PROBLEM STATEMENT — A verbatim reproduction of the lines below, from the line containing "The height and width of the screenshot is (505, 848)." through the line containing "Task: Click the zoom out magnifier icon", both ends included, is the whole required output.
Segment Start: PROVIDED RECORDS
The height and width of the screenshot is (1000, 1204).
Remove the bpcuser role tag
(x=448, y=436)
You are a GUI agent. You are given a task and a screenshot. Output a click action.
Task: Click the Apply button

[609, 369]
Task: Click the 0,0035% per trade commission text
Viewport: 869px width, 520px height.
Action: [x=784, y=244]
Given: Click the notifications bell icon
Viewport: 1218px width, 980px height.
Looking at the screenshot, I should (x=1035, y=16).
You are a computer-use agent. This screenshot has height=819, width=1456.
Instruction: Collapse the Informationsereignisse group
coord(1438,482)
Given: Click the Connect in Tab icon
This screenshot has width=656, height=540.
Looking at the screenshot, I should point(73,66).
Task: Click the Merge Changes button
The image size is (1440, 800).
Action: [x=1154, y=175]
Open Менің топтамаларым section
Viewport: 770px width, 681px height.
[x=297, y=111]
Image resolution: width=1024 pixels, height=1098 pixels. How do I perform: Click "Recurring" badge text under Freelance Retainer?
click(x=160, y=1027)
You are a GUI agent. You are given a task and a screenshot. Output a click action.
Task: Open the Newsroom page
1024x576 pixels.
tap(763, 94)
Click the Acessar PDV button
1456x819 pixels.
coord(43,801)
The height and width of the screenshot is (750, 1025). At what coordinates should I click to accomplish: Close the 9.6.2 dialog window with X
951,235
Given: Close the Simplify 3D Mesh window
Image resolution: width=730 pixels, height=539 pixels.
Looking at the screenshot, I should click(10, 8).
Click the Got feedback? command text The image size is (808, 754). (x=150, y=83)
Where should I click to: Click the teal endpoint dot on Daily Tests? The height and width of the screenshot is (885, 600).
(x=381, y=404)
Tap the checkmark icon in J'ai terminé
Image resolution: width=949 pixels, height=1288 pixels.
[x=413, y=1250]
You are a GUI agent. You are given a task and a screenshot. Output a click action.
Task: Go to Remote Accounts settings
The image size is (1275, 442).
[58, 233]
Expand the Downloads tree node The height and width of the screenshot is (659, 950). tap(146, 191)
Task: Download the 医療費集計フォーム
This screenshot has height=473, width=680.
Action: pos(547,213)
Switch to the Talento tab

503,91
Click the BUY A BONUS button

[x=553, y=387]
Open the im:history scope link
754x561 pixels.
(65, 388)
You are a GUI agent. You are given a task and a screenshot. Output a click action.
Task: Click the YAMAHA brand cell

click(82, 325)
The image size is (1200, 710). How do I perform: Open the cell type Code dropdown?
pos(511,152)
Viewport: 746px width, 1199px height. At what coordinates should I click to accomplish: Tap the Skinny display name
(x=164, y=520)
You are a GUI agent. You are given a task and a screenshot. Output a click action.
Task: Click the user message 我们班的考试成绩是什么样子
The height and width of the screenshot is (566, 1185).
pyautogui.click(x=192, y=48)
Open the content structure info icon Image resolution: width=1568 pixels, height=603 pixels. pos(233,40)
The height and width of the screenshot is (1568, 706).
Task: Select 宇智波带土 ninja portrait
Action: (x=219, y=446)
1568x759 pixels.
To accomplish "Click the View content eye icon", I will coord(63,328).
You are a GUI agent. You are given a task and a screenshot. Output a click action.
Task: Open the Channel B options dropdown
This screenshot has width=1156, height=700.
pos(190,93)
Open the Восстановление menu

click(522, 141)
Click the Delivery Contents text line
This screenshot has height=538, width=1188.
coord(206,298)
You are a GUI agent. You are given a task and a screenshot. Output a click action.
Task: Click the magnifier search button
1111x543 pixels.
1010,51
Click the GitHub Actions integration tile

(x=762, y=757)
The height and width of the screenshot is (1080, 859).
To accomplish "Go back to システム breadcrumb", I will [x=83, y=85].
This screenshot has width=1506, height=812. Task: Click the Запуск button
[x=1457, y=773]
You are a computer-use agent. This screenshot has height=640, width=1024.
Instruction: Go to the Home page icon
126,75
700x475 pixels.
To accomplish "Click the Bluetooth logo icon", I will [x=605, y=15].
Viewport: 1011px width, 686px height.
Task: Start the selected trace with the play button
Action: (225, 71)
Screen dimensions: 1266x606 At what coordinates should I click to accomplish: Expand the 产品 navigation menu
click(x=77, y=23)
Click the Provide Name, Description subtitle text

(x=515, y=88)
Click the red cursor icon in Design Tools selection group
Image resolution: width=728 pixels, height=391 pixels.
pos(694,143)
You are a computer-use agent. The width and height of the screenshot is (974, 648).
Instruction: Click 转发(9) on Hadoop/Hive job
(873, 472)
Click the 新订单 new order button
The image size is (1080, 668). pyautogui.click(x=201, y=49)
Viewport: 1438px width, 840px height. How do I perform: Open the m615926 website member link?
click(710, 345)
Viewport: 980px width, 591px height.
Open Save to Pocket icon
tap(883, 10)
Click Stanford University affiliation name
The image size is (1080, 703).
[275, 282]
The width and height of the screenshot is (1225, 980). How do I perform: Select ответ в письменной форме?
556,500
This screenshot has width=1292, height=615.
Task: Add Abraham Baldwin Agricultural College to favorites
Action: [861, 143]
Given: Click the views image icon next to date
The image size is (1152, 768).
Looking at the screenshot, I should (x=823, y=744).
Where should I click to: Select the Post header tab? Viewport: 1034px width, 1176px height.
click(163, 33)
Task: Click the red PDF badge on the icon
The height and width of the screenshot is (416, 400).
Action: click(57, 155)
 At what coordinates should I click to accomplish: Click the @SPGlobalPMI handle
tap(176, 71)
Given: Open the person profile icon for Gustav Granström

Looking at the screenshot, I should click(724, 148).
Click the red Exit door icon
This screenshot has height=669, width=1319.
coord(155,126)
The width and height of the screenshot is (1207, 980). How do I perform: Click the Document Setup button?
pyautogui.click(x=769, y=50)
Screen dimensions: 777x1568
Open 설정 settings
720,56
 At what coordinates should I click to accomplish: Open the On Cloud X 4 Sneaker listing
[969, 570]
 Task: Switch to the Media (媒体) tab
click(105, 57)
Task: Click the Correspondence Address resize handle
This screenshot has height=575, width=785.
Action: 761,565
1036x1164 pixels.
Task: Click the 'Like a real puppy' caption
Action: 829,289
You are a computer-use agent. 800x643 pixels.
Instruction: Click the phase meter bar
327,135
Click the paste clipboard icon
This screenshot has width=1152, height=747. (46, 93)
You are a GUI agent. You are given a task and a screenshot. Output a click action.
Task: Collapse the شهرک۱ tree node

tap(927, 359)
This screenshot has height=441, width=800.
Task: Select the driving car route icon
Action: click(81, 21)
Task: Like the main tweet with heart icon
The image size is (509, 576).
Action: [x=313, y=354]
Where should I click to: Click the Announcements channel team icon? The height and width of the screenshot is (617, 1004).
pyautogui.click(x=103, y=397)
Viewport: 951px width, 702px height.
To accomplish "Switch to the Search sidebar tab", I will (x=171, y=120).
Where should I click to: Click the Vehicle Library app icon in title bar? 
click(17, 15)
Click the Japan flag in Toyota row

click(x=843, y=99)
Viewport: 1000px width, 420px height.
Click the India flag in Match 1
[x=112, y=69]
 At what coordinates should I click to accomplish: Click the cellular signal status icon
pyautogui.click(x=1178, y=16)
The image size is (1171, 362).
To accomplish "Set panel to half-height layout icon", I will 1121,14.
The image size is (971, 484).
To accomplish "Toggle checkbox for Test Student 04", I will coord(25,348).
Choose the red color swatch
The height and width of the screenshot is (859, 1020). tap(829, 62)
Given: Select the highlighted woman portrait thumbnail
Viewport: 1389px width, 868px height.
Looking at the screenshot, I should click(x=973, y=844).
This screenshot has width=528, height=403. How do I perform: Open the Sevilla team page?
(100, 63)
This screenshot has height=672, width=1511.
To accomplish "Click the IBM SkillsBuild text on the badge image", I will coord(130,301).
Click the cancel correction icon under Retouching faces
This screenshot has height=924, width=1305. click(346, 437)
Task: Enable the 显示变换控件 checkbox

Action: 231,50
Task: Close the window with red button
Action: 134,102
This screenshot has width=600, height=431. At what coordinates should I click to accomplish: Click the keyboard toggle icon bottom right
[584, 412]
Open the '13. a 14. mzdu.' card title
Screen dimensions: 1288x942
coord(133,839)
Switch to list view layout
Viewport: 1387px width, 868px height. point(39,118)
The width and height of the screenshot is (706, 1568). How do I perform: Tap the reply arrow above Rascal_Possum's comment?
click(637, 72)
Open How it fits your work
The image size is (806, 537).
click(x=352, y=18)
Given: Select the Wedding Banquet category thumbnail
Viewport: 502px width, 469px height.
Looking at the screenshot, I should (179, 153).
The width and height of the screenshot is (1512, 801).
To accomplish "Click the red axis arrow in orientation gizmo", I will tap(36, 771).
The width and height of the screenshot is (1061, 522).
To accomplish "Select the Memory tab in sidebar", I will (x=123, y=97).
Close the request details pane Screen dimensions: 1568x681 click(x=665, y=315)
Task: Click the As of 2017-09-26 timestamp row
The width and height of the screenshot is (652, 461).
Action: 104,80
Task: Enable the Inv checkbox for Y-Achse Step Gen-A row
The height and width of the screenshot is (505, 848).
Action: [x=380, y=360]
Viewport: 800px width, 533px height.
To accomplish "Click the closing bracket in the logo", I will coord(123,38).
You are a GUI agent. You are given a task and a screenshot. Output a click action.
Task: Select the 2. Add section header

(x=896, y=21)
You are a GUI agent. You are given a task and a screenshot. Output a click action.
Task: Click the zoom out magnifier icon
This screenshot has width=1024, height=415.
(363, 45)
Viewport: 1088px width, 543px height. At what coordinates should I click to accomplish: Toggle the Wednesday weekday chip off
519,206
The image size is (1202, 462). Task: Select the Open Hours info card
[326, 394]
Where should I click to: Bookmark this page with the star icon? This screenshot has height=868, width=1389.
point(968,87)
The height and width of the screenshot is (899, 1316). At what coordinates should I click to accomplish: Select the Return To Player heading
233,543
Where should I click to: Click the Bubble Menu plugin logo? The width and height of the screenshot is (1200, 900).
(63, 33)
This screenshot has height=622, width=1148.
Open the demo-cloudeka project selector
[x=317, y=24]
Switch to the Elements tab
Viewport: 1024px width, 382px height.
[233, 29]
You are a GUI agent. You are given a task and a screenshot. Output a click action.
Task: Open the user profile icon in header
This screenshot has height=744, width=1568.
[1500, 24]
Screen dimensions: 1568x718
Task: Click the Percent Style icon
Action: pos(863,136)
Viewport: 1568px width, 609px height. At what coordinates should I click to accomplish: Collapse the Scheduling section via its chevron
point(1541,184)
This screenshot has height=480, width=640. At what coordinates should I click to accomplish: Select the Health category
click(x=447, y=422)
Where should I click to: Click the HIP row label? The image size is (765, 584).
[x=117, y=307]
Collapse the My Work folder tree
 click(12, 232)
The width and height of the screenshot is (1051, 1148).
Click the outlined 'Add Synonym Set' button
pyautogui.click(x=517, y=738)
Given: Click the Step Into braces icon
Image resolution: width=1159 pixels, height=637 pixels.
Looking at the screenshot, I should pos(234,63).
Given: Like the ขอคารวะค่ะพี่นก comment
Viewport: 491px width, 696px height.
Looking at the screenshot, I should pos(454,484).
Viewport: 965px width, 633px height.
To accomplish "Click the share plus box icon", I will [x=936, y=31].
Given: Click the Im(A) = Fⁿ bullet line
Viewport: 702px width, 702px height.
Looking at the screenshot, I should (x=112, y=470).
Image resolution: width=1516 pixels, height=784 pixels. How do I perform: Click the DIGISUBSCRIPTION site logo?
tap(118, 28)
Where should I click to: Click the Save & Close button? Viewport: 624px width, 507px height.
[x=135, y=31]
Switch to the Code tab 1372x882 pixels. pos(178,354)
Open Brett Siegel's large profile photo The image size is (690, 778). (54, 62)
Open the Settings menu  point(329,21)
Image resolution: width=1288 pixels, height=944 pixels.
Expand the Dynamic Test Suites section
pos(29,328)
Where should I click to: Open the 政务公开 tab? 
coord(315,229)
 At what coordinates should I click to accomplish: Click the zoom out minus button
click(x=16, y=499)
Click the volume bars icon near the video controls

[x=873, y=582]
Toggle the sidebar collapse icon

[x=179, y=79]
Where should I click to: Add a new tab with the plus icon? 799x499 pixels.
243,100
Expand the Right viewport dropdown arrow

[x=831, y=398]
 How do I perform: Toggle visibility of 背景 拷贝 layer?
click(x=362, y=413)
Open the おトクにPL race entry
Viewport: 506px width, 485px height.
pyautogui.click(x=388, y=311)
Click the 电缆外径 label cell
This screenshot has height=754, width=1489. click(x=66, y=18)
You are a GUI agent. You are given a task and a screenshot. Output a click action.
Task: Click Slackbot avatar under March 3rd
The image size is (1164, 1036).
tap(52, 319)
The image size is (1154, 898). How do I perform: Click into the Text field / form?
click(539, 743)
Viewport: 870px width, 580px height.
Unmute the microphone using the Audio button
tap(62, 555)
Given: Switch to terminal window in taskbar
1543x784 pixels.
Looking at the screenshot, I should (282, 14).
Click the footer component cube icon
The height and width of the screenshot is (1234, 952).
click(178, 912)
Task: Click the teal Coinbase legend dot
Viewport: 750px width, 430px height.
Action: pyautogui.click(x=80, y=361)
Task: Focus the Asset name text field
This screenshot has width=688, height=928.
Segment End: PROVIDED RECORDS
RESULT OF THIS TASK —
The height and width of the screenshot is (505, 848).
Action: [x=380, y=360]
Viewport: 800px width, 533px height.
To accomplish "Click the closing bracket in the logo", I will coord(123,38).
You are a GUI agent. You are given a task and a screenshot. Output a click action.
Task: Select the 2. Add section header

(x=896, y=21)
You are a GUI agent. You are given a task and a screenshot. Output a click action.
Task: Click the zoom out magnifier icon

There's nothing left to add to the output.